I have a half-sister in poor health. I live about 1,500 miles away from her. She wants me to get everything that is left in her estate when she dies. Her husband died and left everything to her and they had no children. In addition to me, she has two half-sisters. One of them is very ill and another is quite well. She has listed my name only on her will, and my name is on all of her bank accounts as a joint tenant. She inquired about giving me a power of attorney, but her lawyer said that is was not necessary. Is this going to work?

Joe

Dear Joe,

It’s not a bad start. Your half-sister’s attorney is right. She does not have to give you a power of attorney to enable you to inherit her assets when she dies. Powers of attorney expire on death and have nothing to do with how a deceased person’s assets are paid out. But your sister should consider giving someone a power of attorney. If she names you as an “attorney-in-fact” or “agent” on a durable general power of attorney, then you would have to legal authority to make legal and financial decisions on her behalf. Without a power of attorney it’s likely she would have to be placed under a court-supervised conservatorship if one day she became unable to manage her own affairs and protect herself and her finances from people seeking to take advantage of her.

Powers of attorney are a useful means of keeping her private affairs private, and allowing people she trusts to help her if she needs help some day. If she is concerned that she’ll lose control of her affairs if she signs a power of attorney, she can sign a “springing” power of attorney under which your authority to act on her behalf kicks in only if one or two physicians declare that she can no longer make her own decisions. A power of attorney is a “just in case” document that every adult should have.

When your sister dies, everything that she holds in joint tenancy with you shall become yours, automatically, without probate. All you will need to do is to take a certified copy of her death certificate to each bank to remove her name from her accounts. If she owns stock or other securities, it’s best to seek the assistance of a stock broker instead of trying to learn about all of the paperwork needed by each corporation’s stock transfer agent.

If your sister owns a home, then it will probably have to pass through probate upon her death. She could put her home into joint tenancy with you, but as a general rule, we do not recommend this. If you were on the deed to her home, it would become subject to the claims of your creditors. Also, if she wanted to sell her home, you would have to sign the deed too, and it’s possible you could refuse. So if we were writing to her instead of you, our advice to her would be to stick with her will, and let her estate be subject to probate, or create a revocable trust to avoid probate and make things easier for you upon her death.

Len & Rosie



Dear Len & Rosie,

In 1993 my late husband and I went to an attorney and requested a family trust be drawn up for our family. My husband and I owned stock in a large corporation, and in 1993 the stock was retitled in the name of my husband and I as trustees of our trust.

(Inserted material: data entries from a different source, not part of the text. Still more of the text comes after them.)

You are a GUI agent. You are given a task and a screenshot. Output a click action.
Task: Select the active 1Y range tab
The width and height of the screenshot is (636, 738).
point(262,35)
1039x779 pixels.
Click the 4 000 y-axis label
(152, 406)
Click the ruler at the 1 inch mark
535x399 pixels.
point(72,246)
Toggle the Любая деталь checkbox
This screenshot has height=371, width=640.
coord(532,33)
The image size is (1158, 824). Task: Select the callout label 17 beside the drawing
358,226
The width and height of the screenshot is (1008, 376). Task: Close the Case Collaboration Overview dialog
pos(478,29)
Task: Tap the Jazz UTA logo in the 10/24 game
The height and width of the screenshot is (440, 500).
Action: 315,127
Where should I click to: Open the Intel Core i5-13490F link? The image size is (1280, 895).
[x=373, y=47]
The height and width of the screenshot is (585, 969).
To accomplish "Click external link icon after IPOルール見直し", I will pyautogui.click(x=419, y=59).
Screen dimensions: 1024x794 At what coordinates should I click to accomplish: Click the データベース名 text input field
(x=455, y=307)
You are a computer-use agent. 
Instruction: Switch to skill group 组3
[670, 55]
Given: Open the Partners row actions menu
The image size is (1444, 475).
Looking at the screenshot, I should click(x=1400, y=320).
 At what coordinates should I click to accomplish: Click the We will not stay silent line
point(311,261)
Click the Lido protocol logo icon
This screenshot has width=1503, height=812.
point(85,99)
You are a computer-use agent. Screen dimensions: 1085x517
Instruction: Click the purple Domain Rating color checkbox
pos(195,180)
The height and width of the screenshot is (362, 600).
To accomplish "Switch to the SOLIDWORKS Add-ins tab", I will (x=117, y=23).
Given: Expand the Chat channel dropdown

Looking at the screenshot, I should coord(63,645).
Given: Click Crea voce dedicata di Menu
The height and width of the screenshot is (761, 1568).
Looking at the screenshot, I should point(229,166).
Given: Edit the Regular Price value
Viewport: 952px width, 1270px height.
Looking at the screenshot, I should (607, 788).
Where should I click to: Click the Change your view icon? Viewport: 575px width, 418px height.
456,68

A few weeks ago I called the corporation to change my address and notified them that my husband is deceased. I asked them to remove his name from the stock certificate. They said they would send me a form to fill out and have my signature “medallion guaranteed,” and that I had to send the form, along with a certified copy of my husband’s death certificate, back to them. They also said I had to send the stock by registered mail, insured at two percent of the stock’s value.

My question is why? We had the trust drawn up to cover all of this.

Mary

Dear Mary,

You have fallen victim to what I call “The Living Trust Myth”. You would be surprised how many others find themselves in the same situation. Many people believe that if they have a living trust drawn up, there will be no work to do when they die. This is simply not true.

After the death of one or both of the trustees, there is much to do. At the very least, title to all trust assets must be changed to remove the dead spouse’s name as trustee. The corporation wants you to fill out their paperwork and get a medallion signature guarantee (available at most banks) because that’s what they always require to transfer stock certificates. You had to do the same thing when you put the stock into the trust, and the same paperwork would have been necessary if your husband had a will. A broker can complete the paperwork for you if you need help.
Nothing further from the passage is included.